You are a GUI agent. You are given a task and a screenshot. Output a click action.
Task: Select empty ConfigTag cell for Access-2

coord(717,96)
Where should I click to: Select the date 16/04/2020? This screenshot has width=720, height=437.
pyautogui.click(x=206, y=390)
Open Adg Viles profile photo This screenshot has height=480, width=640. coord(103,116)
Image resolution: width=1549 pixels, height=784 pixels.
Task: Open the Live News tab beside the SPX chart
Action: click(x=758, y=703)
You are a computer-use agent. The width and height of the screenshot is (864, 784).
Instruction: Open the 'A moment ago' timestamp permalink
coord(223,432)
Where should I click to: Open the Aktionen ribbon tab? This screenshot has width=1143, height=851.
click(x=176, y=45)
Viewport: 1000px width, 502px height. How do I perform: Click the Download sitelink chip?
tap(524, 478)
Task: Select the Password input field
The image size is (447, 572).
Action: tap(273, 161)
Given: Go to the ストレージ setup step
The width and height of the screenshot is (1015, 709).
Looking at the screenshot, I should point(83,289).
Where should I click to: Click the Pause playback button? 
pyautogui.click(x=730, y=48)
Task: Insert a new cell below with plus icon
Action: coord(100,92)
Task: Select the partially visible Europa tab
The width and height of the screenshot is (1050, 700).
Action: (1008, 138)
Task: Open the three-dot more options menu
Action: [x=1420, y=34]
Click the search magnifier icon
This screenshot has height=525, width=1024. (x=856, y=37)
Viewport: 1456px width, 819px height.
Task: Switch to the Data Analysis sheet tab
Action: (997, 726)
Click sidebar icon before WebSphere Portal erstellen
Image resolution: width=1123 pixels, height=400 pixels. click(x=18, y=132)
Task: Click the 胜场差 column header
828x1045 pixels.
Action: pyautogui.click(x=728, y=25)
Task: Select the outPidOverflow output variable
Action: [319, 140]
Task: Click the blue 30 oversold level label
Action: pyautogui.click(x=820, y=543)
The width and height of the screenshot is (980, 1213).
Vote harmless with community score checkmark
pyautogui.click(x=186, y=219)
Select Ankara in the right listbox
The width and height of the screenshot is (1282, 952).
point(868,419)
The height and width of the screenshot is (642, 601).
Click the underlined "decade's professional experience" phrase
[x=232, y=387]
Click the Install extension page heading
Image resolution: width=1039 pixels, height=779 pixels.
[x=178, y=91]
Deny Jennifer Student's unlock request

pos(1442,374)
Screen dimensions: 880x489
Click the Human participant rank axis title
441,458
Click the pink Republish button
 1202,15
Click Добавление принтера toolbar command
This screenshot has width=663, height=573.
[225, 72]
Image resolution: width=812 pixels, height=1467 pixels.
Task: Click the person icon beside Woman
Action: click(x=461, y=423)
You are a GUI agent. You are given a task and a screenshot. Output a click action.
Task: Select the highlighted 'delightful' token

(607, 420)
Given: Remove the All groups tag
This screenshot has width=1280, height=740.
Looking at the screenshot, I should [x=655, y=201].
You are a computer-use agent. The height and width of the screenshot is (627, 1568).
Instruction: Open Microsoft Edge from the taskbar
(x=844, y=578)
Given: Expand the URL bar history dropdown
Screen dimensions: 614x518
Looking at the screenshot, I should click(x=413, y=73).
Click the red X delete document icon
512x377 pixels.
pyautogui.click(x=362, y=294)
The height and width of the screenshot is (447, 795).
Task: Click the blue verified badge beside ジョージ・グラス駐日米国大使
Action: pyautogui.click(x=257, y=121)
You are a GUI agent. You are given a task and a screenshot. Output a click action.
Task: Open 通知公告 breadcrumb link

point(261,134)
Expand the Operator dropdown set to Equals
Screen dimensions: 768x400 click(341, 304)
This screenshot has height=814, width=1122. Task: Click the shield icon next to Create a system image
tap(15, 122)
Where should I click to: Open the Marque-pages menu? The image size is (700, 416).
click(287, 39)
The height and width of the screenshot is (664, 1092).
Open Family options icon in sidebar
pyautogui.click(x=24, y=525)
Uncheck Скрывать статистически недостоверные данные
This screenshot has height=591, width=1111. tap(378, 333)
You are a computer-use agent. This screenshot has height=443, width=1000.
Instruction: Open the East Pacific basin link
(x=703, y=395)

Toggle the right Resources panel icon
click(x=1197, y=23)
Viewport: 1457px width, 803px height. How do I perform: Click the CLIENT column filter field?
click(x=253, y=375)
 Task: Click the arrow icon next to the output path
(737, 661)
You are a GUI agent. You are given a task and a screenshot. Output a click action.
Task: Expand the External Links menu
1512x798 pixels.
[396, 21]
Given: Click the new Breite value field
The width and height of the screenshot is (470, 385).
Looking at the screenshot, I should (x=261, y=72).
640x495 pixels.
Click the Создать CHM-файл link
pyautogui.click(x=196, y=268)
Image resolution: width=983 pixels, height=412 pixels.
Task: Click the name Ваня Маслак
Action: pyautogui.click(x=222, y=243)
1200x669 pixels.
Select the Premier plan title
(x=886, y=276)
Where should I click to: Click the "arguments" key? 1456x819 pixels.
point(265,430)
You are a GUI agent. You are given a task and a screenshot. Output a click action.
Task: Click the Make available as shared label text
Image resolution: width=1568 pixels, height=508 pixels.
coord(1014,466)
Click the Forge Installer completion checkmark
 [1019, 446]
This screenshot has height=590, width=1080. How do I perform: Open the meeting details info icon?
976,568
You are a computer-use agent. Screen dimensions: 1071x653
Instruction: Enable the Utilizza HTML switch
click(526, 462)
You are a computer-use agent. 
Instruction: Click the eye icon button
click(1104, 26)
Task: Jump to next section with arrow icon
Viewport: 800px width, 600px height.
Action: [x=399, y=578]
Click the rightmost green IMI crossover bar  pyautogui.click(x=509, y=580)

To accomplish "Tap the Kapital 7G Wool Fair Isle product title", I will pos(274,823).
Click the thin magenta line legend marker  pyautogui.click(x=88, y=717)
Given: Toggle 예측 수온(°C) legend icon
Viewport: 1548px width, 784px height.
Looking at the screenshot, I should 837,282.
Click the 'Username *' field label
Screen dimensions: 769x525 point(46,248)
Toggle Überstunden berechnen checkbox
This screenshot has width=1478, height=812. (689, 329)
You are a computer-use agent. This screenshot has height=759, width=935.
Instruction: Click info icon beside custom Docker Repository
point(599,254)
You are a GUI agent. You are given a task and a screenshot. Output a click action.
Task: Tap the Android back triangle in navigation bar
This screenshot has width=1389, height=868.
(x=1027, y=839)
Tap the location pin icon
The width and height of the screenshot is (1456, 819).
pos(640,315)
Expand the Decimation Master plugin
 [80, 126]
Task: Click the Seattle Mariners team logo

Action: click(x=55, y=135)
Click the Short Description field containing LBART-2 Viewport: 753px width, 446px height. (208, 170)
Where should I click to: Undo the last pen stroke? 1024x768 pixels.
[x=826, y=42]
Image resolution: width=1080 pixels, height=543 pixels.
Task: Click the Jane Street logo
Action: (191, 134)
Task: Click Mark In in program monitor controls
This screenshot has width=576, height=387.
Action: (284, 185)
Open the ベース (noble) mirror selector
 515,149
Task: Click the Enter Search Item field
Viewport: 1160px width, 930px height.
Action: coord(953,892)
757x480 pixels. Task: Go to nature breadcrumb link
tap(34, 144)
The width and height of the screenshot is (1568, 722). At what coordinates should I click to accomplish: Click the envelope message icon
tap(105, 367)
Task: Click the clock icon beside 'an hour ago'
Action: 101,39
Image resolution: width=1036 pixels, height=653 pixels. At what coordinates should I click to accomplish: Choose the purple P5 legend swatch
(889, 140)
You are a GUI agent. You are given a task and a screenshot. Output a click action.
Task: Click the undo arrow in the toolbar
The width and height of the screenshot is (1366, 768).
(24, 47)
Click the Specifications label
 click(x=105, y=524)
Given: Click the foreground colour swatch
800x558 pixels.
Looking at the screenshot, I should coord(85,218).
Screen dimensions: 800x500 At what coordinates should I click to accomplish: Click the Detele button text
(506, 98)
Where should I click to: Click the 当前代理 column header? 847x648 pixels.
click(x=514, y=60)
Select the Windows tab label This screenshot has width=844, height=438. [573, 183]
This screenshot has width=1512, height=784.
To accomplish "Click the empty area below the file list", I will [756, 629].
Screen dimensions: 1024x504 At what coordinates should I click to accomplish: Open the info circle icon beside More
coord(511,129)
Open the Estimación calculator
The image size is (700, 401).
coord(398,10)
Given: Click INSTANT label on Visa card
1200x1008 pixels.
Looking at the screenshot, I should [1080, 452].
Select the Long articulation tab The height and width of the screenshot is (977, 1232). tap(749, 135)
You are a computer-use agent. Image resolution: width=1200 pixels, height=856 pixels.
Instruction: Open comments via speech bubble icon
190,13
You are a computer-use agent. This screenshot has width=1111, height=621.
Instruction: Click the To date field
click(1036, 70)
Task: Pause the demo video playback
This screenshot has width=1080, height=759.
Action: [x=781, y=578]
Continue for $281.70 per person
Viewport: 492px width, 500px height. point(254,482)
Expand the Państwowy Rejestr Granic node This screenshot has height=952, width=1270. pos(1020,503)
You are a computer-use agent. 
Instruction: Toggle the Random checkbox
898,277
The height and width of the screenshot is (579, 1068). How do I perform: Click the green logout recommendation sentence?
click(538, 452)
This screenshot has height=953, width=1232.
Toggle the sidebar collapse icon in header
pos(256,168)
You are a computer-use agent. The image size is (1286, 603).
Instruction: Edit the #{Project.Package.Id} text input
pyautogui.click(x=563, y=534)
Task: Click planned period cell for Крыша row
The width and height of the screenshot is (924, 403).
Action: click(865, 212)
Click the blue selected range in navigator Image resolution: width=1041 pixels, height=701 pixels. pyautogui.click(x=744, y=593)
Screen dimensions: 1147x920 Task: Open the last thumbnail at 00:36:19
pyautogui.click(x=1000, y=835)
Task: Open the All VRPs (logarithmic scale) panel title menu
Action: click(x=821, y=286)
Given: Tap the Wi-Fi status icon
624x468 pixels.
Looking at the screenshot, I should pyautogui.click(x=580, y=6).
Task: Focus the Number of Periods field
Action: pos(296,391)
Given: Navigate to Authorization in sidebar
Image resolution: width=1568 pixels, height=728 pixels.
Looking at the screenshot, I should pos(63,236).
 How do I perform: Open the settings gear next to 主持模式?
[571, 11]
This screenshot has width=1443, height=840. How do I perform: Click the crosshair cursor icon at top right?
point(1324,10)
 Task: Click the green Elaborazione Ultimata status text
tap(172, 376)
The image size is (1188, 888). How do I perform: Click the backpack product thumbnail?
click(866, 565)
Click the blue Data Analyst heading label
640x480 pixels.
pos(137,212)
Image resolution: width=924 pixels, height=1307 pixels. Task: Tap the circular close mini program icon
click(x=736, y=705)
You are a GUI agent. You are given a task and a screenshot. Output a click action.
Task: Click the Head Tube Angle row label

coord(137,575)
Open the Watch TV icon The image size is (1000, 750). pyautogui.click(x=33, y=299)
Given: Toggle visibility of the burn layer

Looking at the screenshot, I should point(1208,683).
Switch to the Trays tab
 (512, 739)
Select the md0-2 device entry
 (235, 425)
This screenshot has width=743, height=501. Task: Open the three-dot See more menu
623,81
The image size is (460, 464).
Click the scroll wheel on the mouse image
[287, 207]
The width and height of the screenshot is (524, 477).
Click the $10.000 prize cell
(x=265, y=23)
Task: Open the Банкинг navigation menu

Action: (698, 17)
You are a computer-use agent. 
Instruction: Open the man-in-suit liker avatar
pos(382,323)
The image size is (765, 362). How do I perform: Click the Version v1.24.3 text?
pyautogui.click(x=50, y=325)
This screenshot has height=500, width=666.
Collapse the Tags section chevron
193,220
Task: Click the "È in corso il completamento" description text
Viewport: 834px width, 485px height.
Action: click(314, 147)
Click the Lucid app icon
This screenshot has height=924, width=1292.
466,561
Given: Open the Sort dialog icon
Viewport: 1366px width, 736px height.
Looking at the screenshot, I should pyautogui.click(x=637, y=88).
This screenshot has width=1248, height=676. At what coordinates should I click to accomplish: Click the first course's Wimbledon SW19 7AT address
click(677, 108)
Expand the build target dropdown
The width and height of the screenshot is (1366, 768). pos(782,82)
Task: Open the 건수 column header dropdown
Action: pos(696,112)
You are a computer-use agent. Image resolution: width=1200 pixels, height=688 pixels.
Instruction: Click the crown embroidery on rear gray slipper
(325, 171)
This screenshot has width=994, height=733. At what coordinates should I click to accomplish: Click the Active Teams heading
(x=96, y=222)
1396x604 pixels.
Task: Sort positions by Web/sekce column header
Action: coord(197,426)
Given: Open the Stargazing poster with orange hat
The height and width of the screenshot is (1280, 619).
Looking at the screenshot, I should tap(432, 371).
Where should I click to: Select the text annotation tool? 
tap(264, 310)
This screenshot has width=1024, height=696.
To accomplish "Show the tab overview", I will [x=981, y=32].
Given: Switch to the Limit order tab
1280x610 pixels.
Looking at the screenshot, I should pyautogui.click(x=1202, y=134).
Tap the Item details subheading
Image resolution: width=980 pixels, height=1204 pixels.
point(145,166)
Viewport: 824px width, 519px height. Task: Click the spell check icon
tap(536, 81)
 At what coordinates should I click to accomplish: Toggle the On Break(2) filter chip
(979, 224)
※ ※ ※
**Exercise objective**:
Return the number of lines containing the word "Item" in these records, with no additional output.

**Response for this exercise**:
2